Феодосии обнял юношу, называя его сыном своим.
Они вошли в хижину, где горела лампада, Старец дрожащею рукою снял булатный меч, на стене висевший, и, вручая его Мирославу, сказал: "Вот последний остаток мирекой славы в жилище отшельника! Я хотел сохранить его до гроба, но отдаю тебе: Ратьмир, предок мой, изобразил на нем златыми буквами слова: "Никогда врагу не достанется"…". Мирослав взял сей древний меч с благоговением и гордо ответствовал; "Исполню условие!" Марфа долго еще говорила с мудрым Феодосией о силах князя московского, о верных и неверных союзниках Новаграда и сказала наконец юноше: "Возвратимся, буря утихла. Народ покоится в великом граде, но для сердца моего уже нет спокойствия!" Старец проводил их с молитвою.
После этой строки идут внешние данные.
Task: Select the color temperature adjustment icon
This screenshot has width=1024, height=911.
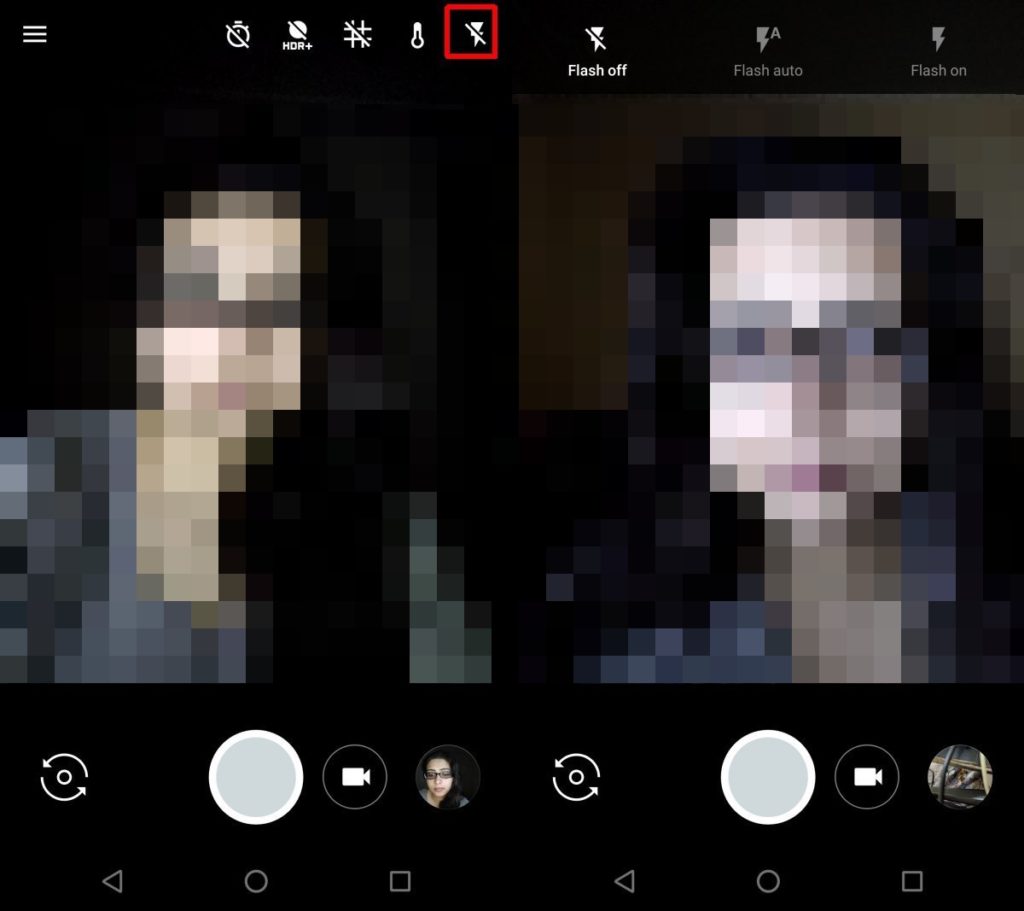Action: pos(417,35)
Восходящее солнце озарило первыми лучами своими на лобном месте посадницу, окруженную народом. Она держала за руку Мирослава и говорила: "Народ! Сей витязь есть небесный дар великому граду. Его рождение скрывается во мраке таинства, но благословение всевышнего явно ознаменовало юношу, Чем небо отличает своих избранных, когда сей вид геройский, сие чело гордое, сей взор огненный не есть печать любви его? Он питомец отечества, и сердце его сильно бьется при имени свободы. Вам известны подвиги Мирославской храбрости… (Марфа с жаром и красноречием описала их.) Сограждане! — сказала она в заключение. — Кого более всех должен ненавидеть князь московский, тому более всех вы можете верить: я признаю Мирослава достойным вождем новогородским!.. Самая цветущая молодость его вселяет в меня надежду: счастие ласкает юность!.." Народ поднял вверх руки; Мирослав был избран!.. "Да здравствует юный вождь сил новогородских!" — восклицали граждане, и юноша с величественным смирением. преклонил голову. Бояре и люди житые осенили его своими знаменами. Иосиф Делинский, друг Марфы, вручил юноше златой жезл начальства. Старосты пяти концов новогородских стали пред ним с секирами, и тысячекие, громогласно объявив собрание войска, на лобном месте записывали имена граждан для всякой тысячи, Димитрий Сильный обнимал Мирослава, называя его своим повелителем, но Михаил Храбрый, воин суровый, изъявлял негодование. Народ, раздраженный его укоризнами, хотел смирить гордого, но Марфа и Делинский великодушно спасли его: они уважали в нем достоинство витязя и щадили врага личного, презирая месть и злобу.